_Assigned task_
A faithful transcript of every entry is required; pictures do not belong in it.
[[ Supplied material open ]]
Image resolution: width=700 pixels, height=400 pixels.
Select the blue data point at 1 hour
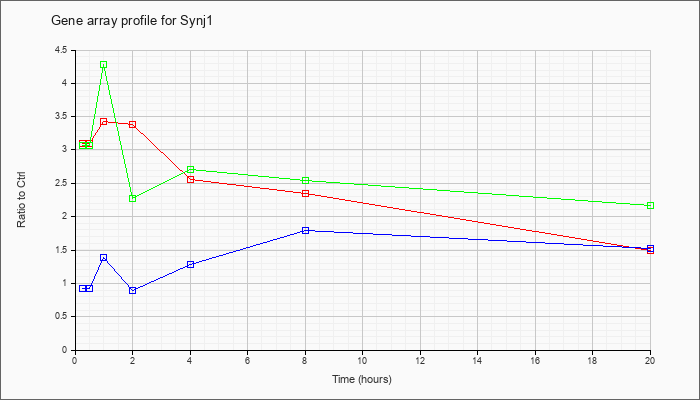pos(104,258)
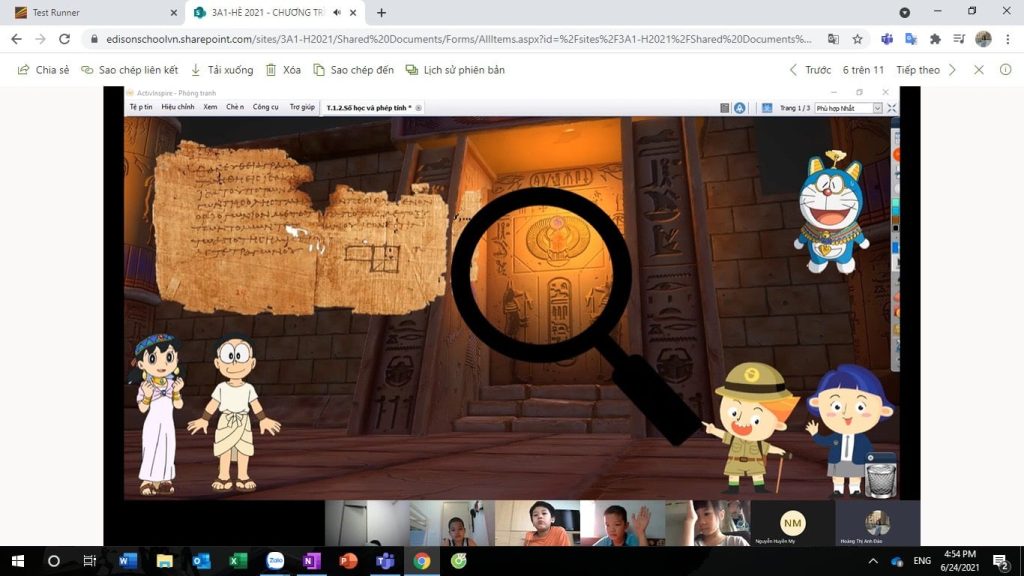
Task: Download file with Tải xuống icon
Action: pyautogui.click(x=221, y=70)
[[ Supplied material closed ]]
_Task answer_
Image resolution: width=700 pixels, height=400 pixels.
Select the blue data point at 1 hour
pos(104,258)
Task: Download file with Tải xuống icon
Action: pyautogui.click(x=221, y=70)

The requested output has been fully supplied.